Un projet pour transformer l’EMI en université polytechnique
L’Association des ingénieurs de l’école de Mohammedia lance un projet de développement et de restructuration de l’EMI pour qu’elle devienne une université polytechnique. La formation de qualité est actuellement menacée par les difficultés financières.
Fidèles à leur école, les anciens élèves de l’Ecole Mohammadia d’ingénieurs (EMI), réunis sous l’égide de l’Association des ingénieurs de l’école de Mohammadia (AIEM), proposent un projet de refonte du concept de gouvernance de l’école pour devenir une université polytechnique autonome. Baptisé «EMI du futur», le projet est le fruit de benchmarks et d’études menés par une cellule spécialement dédiée.
L’objectif est de «donner plus d’autonomie et de moyens à une école de plus d’un demi siècle d’existence, qui a formé plus de 7.500 ingénieurs et lui permettre de continuer à assurer son rôle de locomotive pour un enseignement public d’excellence au Maroc», explique à Médias 24 Abdelouahed Jambari, secrétaire général de l’Association.
En plus de l’apparition de groupements technologiques, la création d’universités d’excellence et l’émergence de nouveaux besoins exigés par le tissu socio-économique national, l’ EMI est confrontée aujourd’hui à de nouveaux défis… structurels et internes.
Sous l’égide de l’université Mohammed V-Agdal, l’Emi fait face à des problèmes d’ordre financier, technique et de ressources humaines : «en comparaison avec d’autres écoles du même niveau, l’ EMI n’a pas suffisamment de moyens financiers et a de plus en plus de difficultés à assurer la formation des futurs ingénieurs. Les laboratoires, notamment en matériel de recherche, sont sous équipés. Sans parler des moyens financiers limités et du manque d’enseignants, dont une grande part est partie à la retraite… et qui n’ont pas été remplacés», ajoute M. Jambari.
En effet, l’école n’arrive plus à attirer les ingénieurs vers les métiers de recherche et de l’enseignement. Ce qui prive la recherche scientifique nationale de profils de haut niveau et par la même occasion empêche l’école de constituer la relève de son cadre enseignant actuel, issu majoritairement des 1ères promotions de l’EMI.
Pour revenir au problème financier, le budget alloué ne tient compte ni des spécificités requises pour la formation d’ingénieurs de qualité ni du nombre des étudiants qui est passé de 600 en 2000 à 1.500 en 2011.
Par ailleurs, le projet de l’AIEM vient rectifier un projet de loi portant sur le regroupement des écoles d’ingénieurs en université, déposé officiellement au Parlement.
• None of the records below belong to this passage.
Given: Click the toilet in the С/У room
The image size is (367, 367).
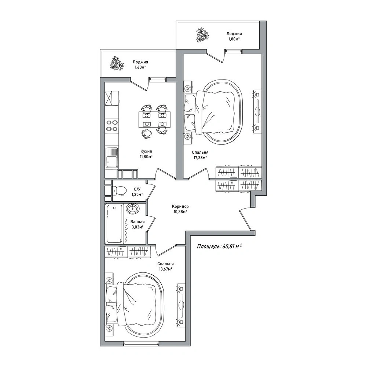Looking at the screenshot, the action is [119, 191].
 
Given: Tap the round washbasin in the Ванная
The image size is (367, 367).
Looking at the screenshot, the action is [132, 209].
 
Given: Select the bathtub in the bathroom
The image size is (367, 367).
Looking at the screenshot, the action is [115, 224].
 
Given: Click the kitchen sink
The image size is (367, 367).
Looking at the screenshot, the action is [112, 158].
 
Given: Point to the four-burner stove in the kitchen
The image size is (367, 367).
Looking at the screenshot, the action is [112, 125].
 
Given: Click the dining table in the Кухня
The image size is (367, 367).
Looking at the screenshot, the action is [154, 120].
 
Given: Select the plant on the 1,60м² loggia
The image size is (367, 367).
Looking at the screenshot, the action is [117, 63].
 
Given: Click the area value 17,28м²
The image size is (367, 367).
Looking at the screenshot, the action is [200, 158].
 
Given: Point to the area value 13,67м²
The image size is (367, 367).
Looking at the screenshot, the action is [165, 269].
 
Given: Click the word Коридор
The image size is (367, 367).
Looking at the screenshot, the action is [180, 207].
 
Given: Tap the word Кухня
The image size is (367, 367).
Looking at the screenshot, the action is [146, 151].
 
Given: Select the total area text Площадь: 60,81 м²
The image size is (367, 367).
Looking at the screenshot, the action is [219, 246].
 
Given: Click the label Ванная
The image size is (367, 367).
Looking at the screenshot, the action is [137, 222].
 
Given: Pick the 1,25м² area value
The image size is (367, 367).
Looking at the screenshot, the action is [137, 194].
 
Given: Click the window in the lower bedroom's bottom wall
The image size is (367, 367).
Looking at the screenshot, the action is [141, 344].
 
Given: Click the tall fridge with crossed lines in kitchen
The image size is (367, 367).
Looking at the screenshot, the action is [112, 98].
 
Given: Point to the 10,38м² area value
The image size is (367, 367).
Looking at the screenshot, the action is [180, 212].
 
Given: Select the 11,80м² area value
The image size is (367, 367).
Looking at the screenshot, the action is [146, 157].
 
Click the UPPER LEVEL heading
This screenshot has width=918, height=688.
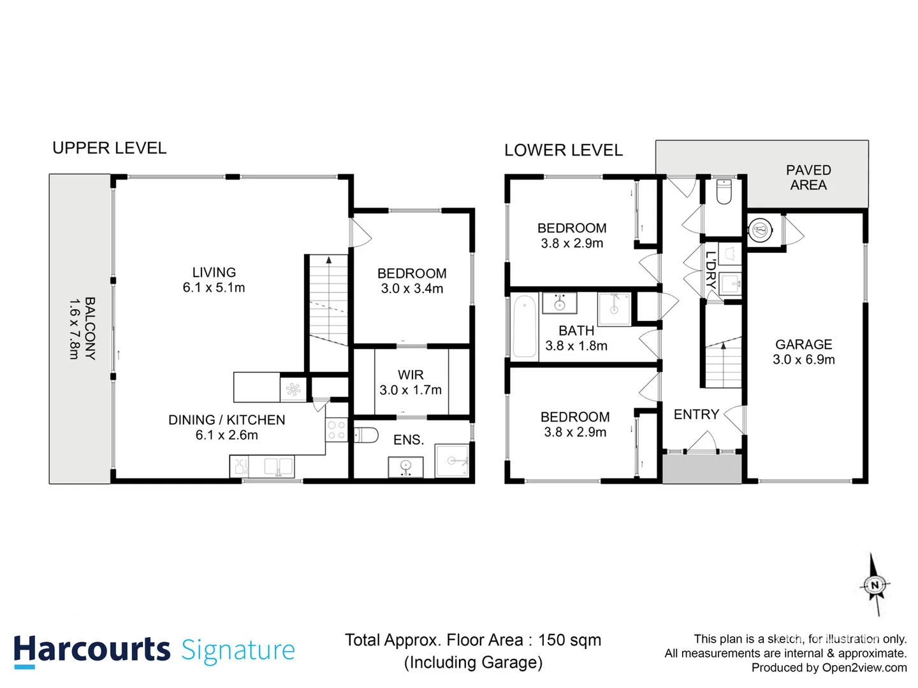pyautogui.click(x=109, y=148)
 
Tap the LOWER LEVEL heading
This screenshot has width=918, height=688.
pyautogui.click(x=563, y=150)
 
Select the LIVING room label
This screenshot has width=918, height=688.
pyautogui.click(x=214, y=273)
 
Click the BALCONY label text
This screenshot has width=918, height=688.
pyautogui.click(x=89, y=329)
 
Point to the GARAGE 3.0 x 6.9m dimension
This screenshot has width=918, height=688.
pyautogui.click(x=803, y=360)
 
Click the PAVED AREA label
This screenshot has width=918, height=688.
pyautogui.click(x=808, y=178)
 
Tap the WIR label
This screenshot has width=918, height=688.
pyautogui.click(x=411, y=375)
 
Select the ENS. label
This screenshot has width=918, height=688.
pyautogui.click(x=409, y=440)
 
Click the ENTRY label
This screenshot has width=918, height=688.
pyautogui.click(x=696, y=415)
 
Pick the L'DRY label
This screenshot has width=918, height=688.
pyautogui.click(x=710, y=274)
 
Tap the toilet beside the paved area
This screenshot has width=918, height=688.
pyautogui.click(x=724, y=191)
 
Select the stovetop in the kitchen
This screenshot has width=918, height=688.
pyautogui.click(x=336, y=430)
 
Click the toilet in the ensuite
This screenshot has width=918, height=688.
pyautogui.click(x=366, y=436)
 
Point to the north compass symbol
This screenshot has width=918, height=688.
pyautogui.click(x=875, y=585)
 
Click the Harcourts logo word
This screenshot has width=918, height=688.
pyautogui.click(x=92, y=650)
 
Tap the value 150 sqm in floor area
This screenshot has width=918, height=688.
pyautogui.click(x=569, y=640)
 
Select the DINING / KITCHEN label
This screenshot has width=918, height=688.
pyautogui.click(x=226, y=420)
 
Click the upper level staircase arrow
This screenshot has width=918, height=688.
pyautogui.click(x=329, y=260)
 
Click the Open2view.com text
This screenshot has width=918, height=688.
pyautogui.click(x=864, y=668)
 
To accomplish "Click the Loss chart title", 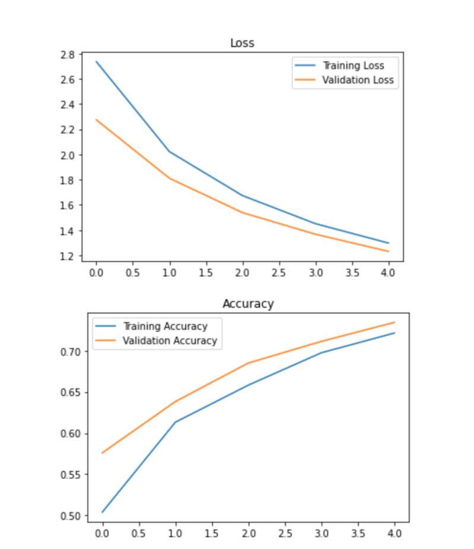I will (x=242, y=43).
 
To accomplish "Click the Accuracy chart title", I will (x=248, y=304).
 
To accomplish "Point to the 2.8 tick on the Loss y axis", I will (x=68, y=55).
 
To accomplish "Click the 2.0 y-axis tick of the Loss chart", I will (x=68, y=155).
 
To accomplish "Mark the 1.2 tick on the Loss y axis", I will (x=68, y=256).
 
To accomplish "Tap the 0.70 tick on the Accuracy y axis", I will (x=75, y=352).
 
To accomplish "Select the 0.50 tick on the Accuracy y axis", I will (x=75, y=516).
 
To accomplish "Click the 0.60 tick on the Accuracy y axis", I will (x=75, y=433).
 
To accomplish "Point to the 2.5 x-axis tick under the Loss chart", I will (x=279, y=273).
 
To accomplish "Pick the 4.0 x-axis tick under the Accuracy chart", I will (x=394, y=533).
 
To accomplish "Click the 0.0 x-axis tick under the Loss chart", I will (x=96, y=273).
Un projet qui serait irréalisable, selon l’AIEM. «Le regroupement des écoles proposé par le ministère de l’Enseignement supérieur est difficile à réaliser à court terme, car ces écoles ne relèvent toujours pas du même département. Certaines écoles sont sous la tutelle du ministère de l’Enseignement supérieur tandis que d’autres relèvent des Mines», déclare M. Jambari. Et d’ajouter, «ainsi nous estimons que notre projet d’université polytechnique est la meilleure solution pour résoudre les problèmes que connaissent l’ EMI et la formation».
Dans le scénario d’AIEM, l’université polytechnique de Mohammadia va transformer ses 8 départements actuels en 8 écoles supérieures : génie électrique, génie informatique et modélisation, génie minéral, génie des procédés, génie industriel, génie mécanique et génie civil.
Mais le plus grand défi est la promulgation d’une loi sur la restructuration de l’Ecole Mohammadia d’ingénieurs en l’Université polytechnique de Mohammadia. Pour cela, l’association déploie ses efforts auprès du ministère de tutelle, du gouvernement et des professionnels de la formation et de l’ingénierie au Maroc. Une conférence sera organisée ce 26 octobre à Rabat pour émettre des recommandations qui donneraient naissance à la nouvelle université.